Nagpur, Bildungszentrum in Maharashtra, Indien
Nagpur ist eine Großstadt in Maharashtra, Indien, die sich als Bildungs- und Handelszentrum mit einer Mischung aus älteren Vierteln und neuen Stadtteilen entwickelt hat. Die Stadt liegt auf einem Plateau, durchzogen von niedrigen Hügeln mit flachen Gipfeln, und breitet sich über fruchtbare Täler mit schwarzem Boden aus, die von landwirtschaftlichen Flächen und Wohngebieten umgeben sind.

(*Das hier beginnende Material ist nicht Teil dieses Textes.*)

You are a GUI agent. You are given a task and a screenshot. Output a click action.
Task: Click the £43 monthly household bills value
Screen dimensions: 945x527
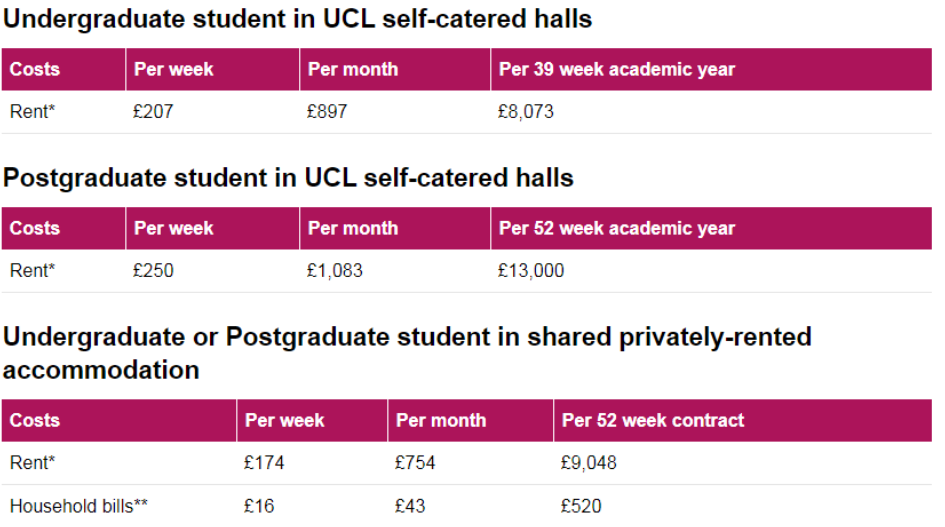(410, 506)
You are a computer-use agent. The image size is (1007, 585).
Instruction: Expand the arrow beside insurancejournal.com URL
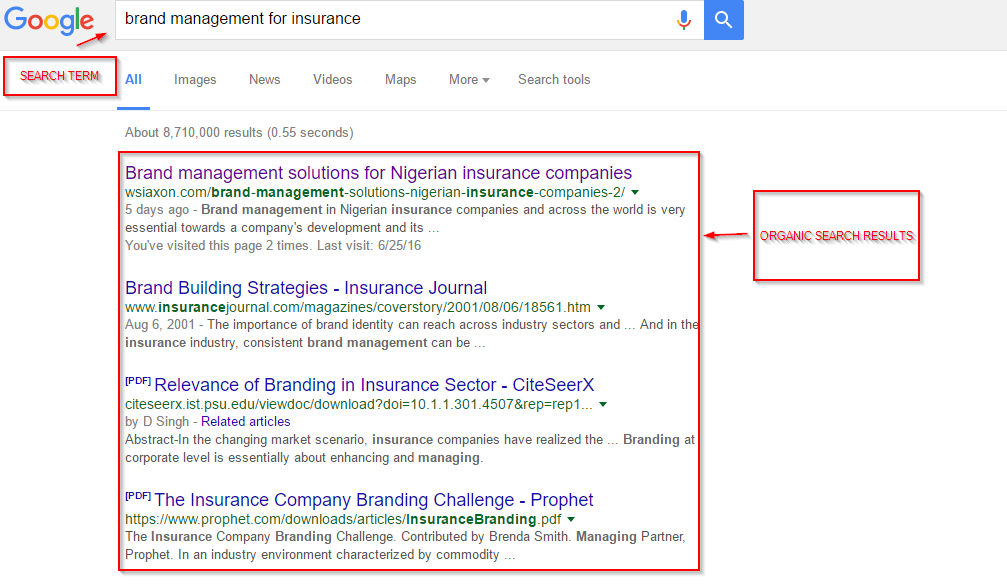coord(601,307)
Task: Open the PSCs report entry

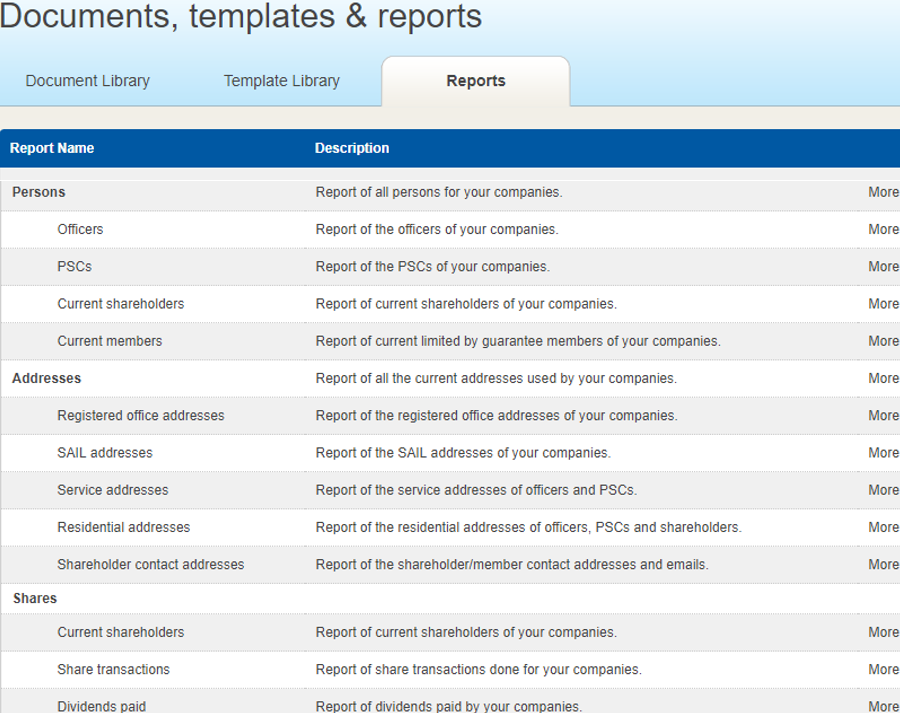Action: pyautogui.click(x=74, y=266)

Die Gründung erfolgte 1702 durch den Gond-König Bakht Buland Shah als regionales Handelszentrum, das später Teil der britischen Territorien wurde. Nach der Übernahme durch die Briten im Jahr 1853 wurde die Stadt zur Hauptstadt der Central Provinces ernannt, wodurch ihre administrative Bedeutung wuchs.
Die Stadt erlebt jährlich buddhistische Zeremonien, wenn Pilger das Deekshabhoomi besuchen, den Ort, an dem historische Konversionen zum Buddhismus stattfanden. Lokale Märkte verkaufen Orangen, die in der Region wachsen, und Baumwollgewebe, das aus der umliegenden Landwirtschaft stammt und zu Textilien verarbeitet wird.

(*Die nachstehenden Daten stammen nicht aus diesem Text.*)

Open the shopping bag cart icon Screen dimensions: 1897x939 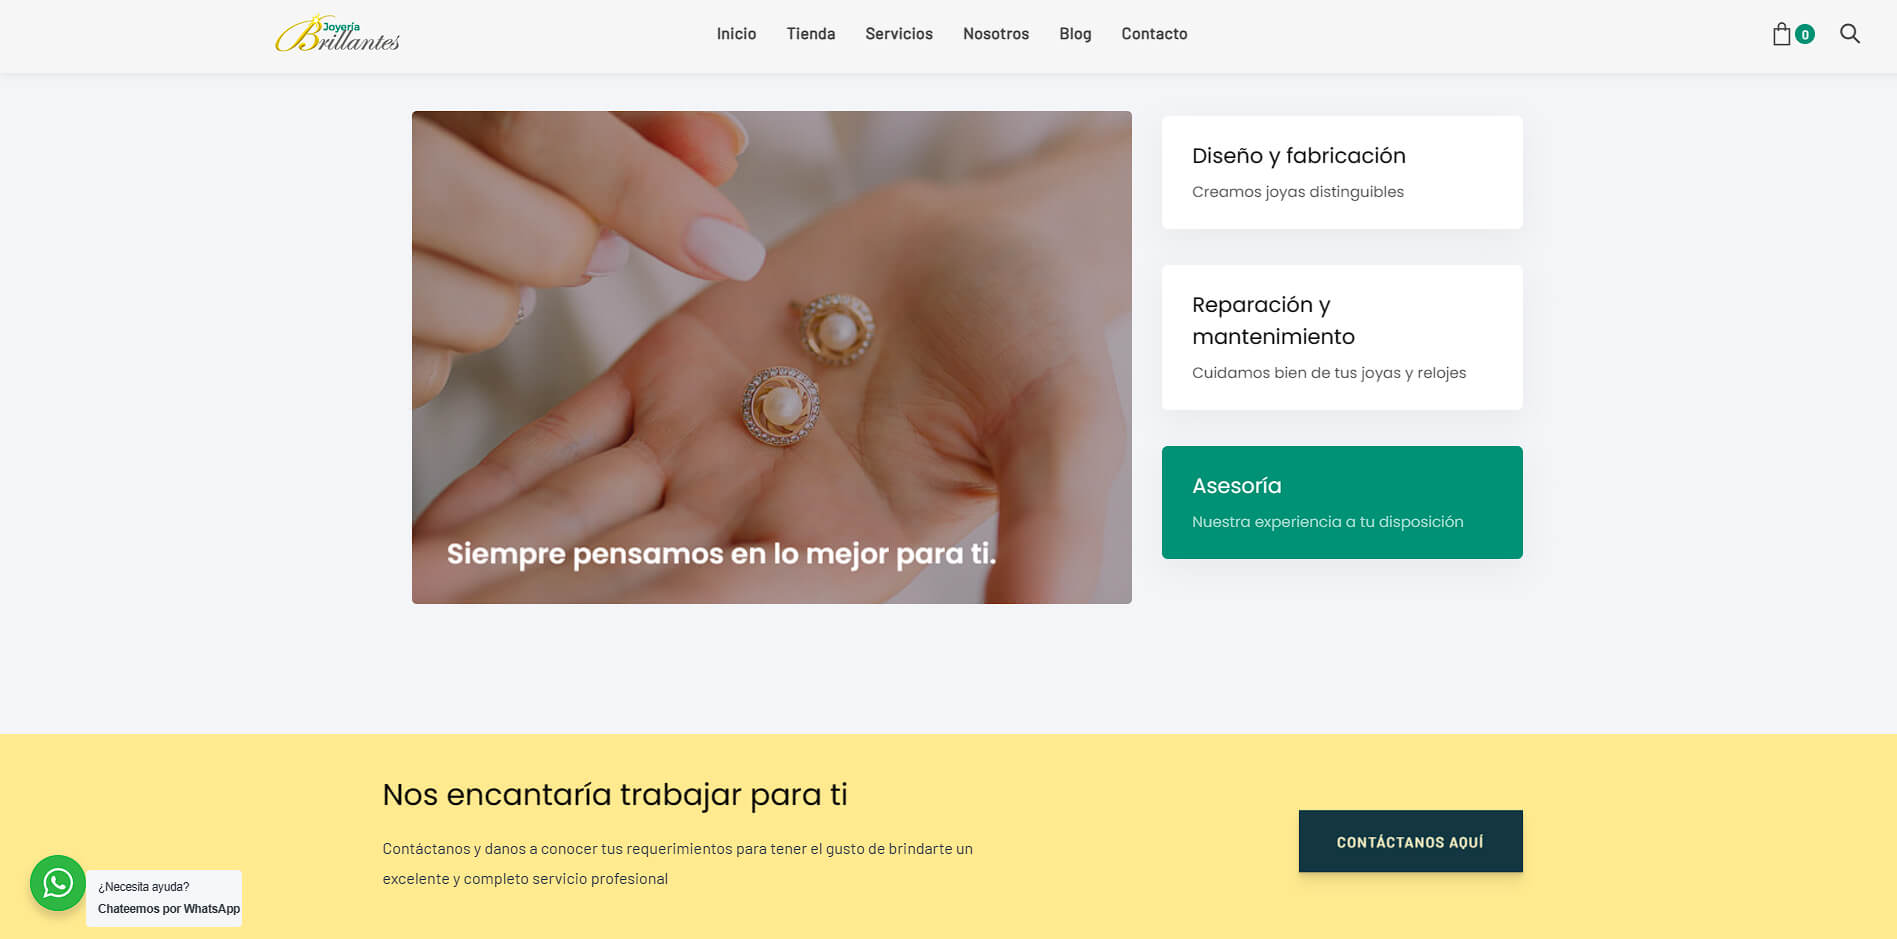[x=1781, y=34]
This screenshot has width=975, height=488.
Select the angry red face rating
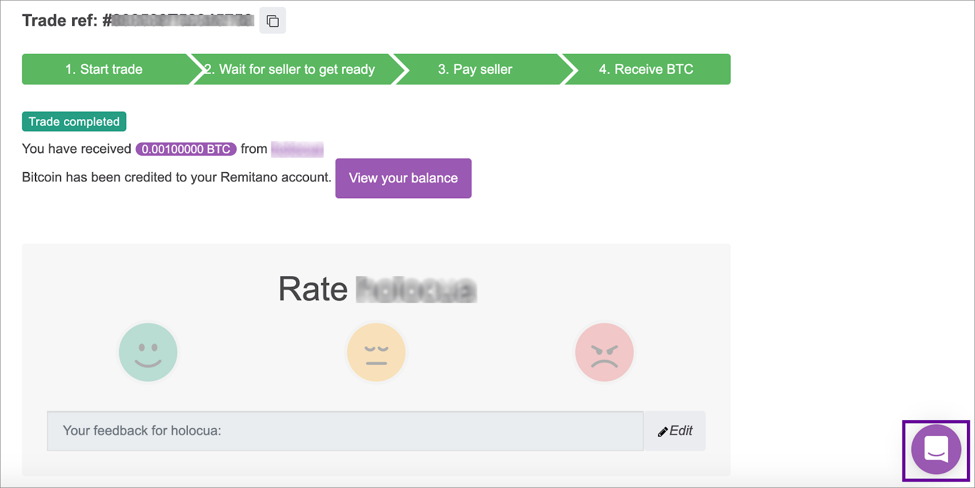604,353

Die Stadt liegt zentral zwischen mehreren großen Metropolen und ist über Bahnverbindungen sowie einen internationalen Flughafen erreichbar. Besucher finden Unterkünfte in verschiedenen Stadtteilen, wobei viele religiöse und kommerzielle Bereiche zu Fuß oder mit lokalen Transportmitteln zugänglich sind.
Die Stadt beherbergt zwei wissenschaftliche Institute, die sich mit Umweltingenieurwesen und Baumwollforschung befassen und Felder der Agrarwirtschaft und ökologischen Entwicklung untersuchen. Ihre Arbeit beeinflusst landwirtschaftliche Praktiken in der Region und trägt zu Projekten bei, die Bodenschutz und Pflanzenanbau verbessern.